From Jesse Witwer:
Glenn,
I think it has become pretty clear to me, both from my own
reaction and from that of others that I have observed is that the root cause of
rejection of the full assumptions of science is the rejection of Determinism.
A full adoption of the assumptions of science logically
removes the concept of "Free Will". This was an absolutely terrifying
moment for me. You know that feeling when you are dropping in a ride (free
fall). This is exactly what I felt. But you have to conclude it.
The default assumption even of people immersed in logic and deterministic ventures is still Specific Determinism. For example, Stefan Molyneau who has done great amounts of research into statistical cause and effects of child raising methods and outcomes still clings dearly at the last moment to "Free Will".
Everybody's ego forces them to believe that they have "Free Will", but in fact, that is an illusion. We are all products of the macrocosm. We are given eyes that can detect vibrations in the Aether. We are given ears that can detect vibrations in Baryonic matter. We are given brains that store information from all of our senses and that grow and create synapses that facilitate our responses to other phenomena.
We literally do not have "Free
Will". Information coming from the macrocosm can influence us and change
the structures of our brain that will in the future make us react differently
(learning) but we still are subject to reacting to the macrocosm in a manner
defined by our previous interactions with it.
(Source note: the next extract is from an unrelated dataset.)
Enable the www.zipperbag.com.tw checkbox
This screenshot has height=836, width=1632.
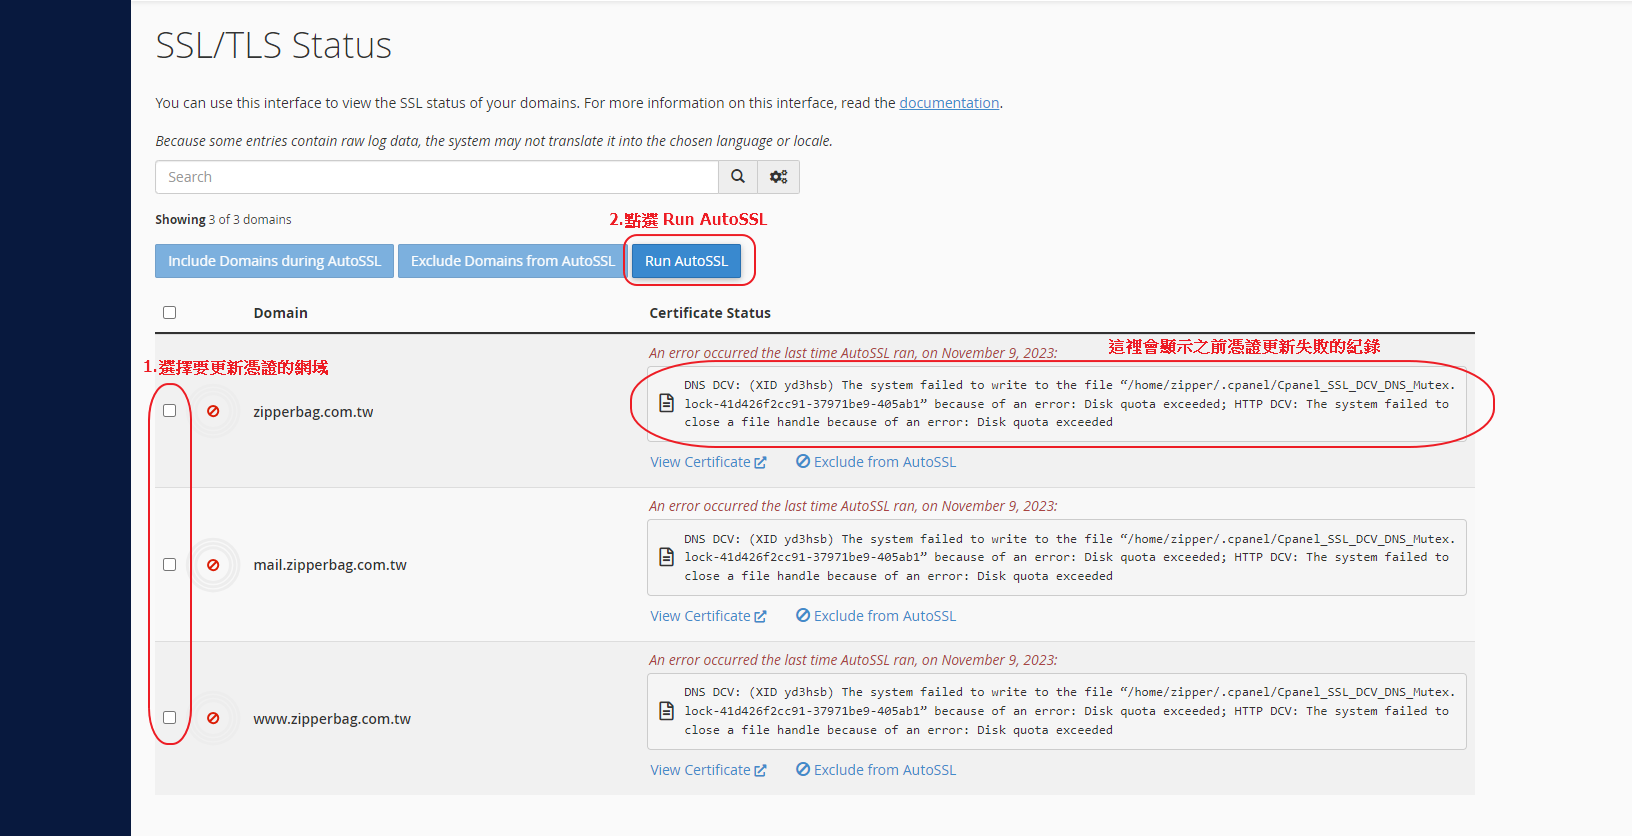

I still struggle with it greatly. It's easier not to think
about it. It is very disquieting.
[GB: Jesse:
Welcome to determinism and its foundational assumption that
there are physical causes for all effects. I went through the same logical process
back in 1977. As you say, that realization is quite a shock. It is like the epiphany
that agnostics go through when they are “born again” as christians. For me, the
next step was a sense of fatalism (overemphasis on the macrocosm).That tended
to remove any remaining remnants of solipsism that I might have had
(overemphasis on the microcosm). My geologist friend's comment that "We
are all just glorified coke machines." was instrumental. I began to think
of the commuters going to work in the City as though they were ants or puppets
driven by their environment. Of course, univironmental determinism (the
universal mechanism of evolution in which what happens to a portion of the
universe is determined by the infinite matter in motion within and without) makes
us an integral part of the Infinite Universe. Like everything else, we are
infinitely complicated, though completely subject to univironmental determinism
(UD). Good thing too, because with UD, we can make some decent predictions
about the universe that incidentally might be useful for continuing our
existence and possibly making us happier for a few extra microseconds.
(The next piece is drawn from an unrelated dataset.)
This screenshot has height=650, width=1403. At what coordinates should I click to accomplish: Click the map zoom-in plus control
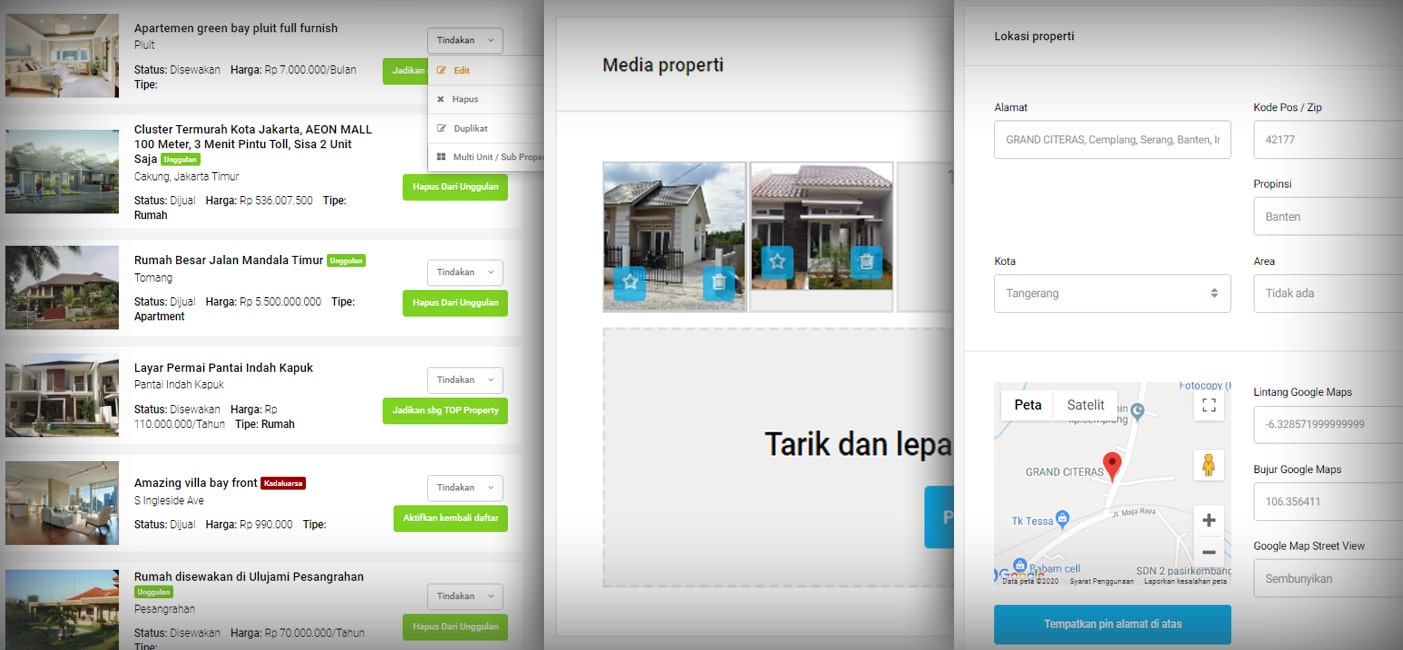coord(1209,519)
Your epiphany indicates that you really understand UD. My own
fatalism lasted beyond 1978 when I was entertaining "environmental
determinism" and still a believer in the Big Bang Theory. Somehow, the overemphasis
on the “environmental” part of that concept did not sit well with me despite my
infatuation with B.F. Skinner’s “behaviorism.” I was beginning to draw away
from my initial fatalism. It didn't go away completely until my friend Elizabeth
and I came up with a word for what I thought was really happening: "univironmental."
This realization that all occurrences were the interactions between the insides
and outsides of things eventually put the kibosh on the Big Bang
Theory. Nothing, including the imagined finite universe of the Big Bang could
possibly exist without its environment or its “macrocosm,” as I was later to
call it. So what if this way of looking at things meant that everything was
natural? So what if there was no freewill? The final solution was to suck it up
and get back to work changing the world.]
3 comments:
The brain is subject to the same determinism as any other structure. Its desires (or will) reflect the influences it has been subjected to. These influences date back to the entire evolutionary history of the brain for millions of years. There is no immaterial entity or “self” outside of the brain that is instructing it on what action to perform. The brain does not “decide” what to desire, hence there is no freedom in what is termed “will.”
Can linguistic determinants be reduced to the motion of matter, or does human subjectivity create an emergent, superordinate domain of causation? Is this what is confused with "free will" - because it provides a secondary, inherited information system (words rather than DNA) that is absent in all other species? Everything is still determined, but in this human context it is largely determined by ideas, instead of biological processes, chemical reactions and the physical motion of matter.
Thanks so much for the comment. I will answer in PSI Blog 20180523.